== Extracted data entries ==

☆ ☆ ☆

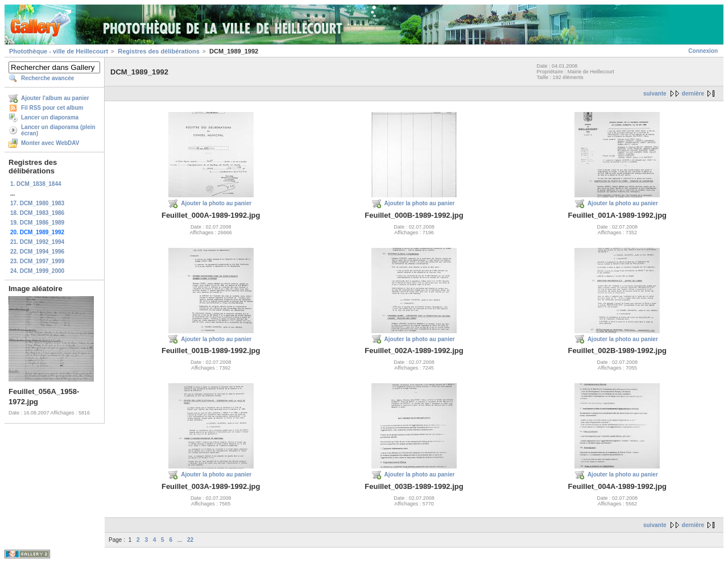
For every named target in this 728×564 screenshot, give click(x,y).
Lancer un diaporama (49, 117)
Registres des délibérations (159, 51)
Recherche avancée (47, 78)
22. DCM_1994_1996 (37, 251)
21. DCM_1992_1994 (37, 242)
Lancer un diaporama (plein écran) (58, 130)
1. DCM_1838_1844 (36, 184)
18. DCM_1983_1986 (37, 213)
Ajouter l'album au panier (55, 98)
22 (190, 540)
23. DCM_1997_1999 (37, 261)
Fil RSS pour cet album (52, 107)
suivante (655, 93)
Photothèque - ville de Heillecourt (59, 51)
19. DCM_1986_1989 (37, 222)
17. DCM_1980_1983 (37, 203)
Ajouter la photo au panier (216, 203)
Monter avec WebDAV (50, 143)
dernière (693, 93)
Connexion (703, 51)
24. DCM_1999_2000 (37, 271)
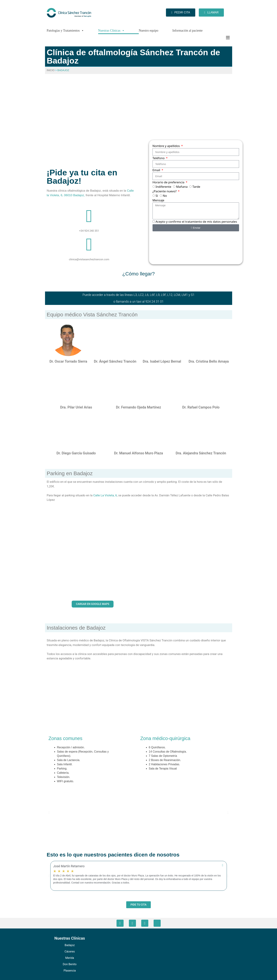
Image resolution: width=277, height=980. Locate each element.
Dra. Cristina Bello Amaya (209, 361)
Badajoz (70, 945)
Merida (70, 958)
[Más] (221, 38)
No (165, 196)
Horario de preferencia (169, 182)
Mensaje (158, 200)
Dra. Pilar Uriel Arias (76, 407)
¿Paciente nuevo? (165, 191)
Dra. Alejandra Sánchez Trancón (201, 453)
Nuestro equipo (148, 30)
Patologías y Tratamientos (65, 30)
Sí (157, 196)
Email (157, 170)
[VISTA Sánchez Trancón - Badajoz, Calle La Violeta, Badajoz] (138, 118)
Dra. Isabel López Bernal (162, 361)
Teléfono (159, 158)
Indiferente (163, 186)
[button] (49, 812)
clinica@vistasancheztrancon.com (89, 259)
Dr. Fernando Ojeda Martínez (138, 407)
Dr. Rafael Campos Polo (201, 407)
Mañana (182, 186)
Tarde (196, 186)
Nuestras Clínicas (111, 30)
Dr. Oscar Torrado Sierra (68, 361)
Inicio (51, 70)
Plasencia (70, 970)
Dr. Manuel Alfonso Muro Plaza (138, 453)
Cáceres (70, 951)
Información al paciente (187, 30)
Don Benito (70, 964)
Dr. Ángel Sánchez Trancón (115, 361)
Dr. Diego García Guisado (76, 453)
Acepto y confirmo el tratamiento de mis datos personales (196, 221)
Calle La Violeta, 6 (105, 495)
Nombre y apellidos (167, 146)
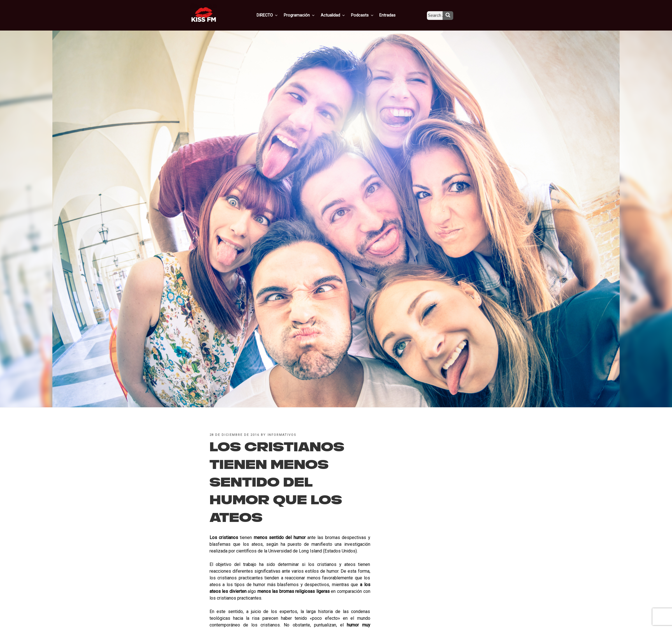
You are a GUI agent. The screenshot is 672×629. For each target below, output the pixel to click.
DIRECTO (276, 15)
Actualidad (340, 15)
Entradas (392, 15)
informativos (282, 435)
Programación (307, 15)
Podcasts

☆ ☆ ☆

== AIM OF THE TASK ==
Reproduce everything from the start of the data down to the line containing "dernière (693, 93)", with 45 added to each number in the click coordinates and the picture lines left out.

== ANSWER TO THIS EXERCISE ==
For every named target in this 728×564 screenshot, give click(x,y).
Lancer un diaporama (94, 162)
Registres des délibérations (204, 96)
Recherche avancée (92, 123)
22. DCM_1994_1996 (82, 296)
21. DCM_1992_1994 (82, 287)
Lancer un diaporama (plein écran) (103, 175)
1. DCM_1838_1844 (81, 229)
18. DCM_1983_1986 (82, 258)
Ajouter l'album au panier (100, 143)
22 (235, 585)
23. DCM_1997_1999 (82, 306)
Fil RSS pour cet album (97, 152)
suivante (700, 138)
Photothèque - ville de Heillecourt (104, 96)
19. DCM_1986_1989 (82, 267)
17. DCM_1980_1983 (82, 248)
Ajouter la photo au panier (261, 248)
Monter avec WebDAV (95, 188)
dernière (738, 138)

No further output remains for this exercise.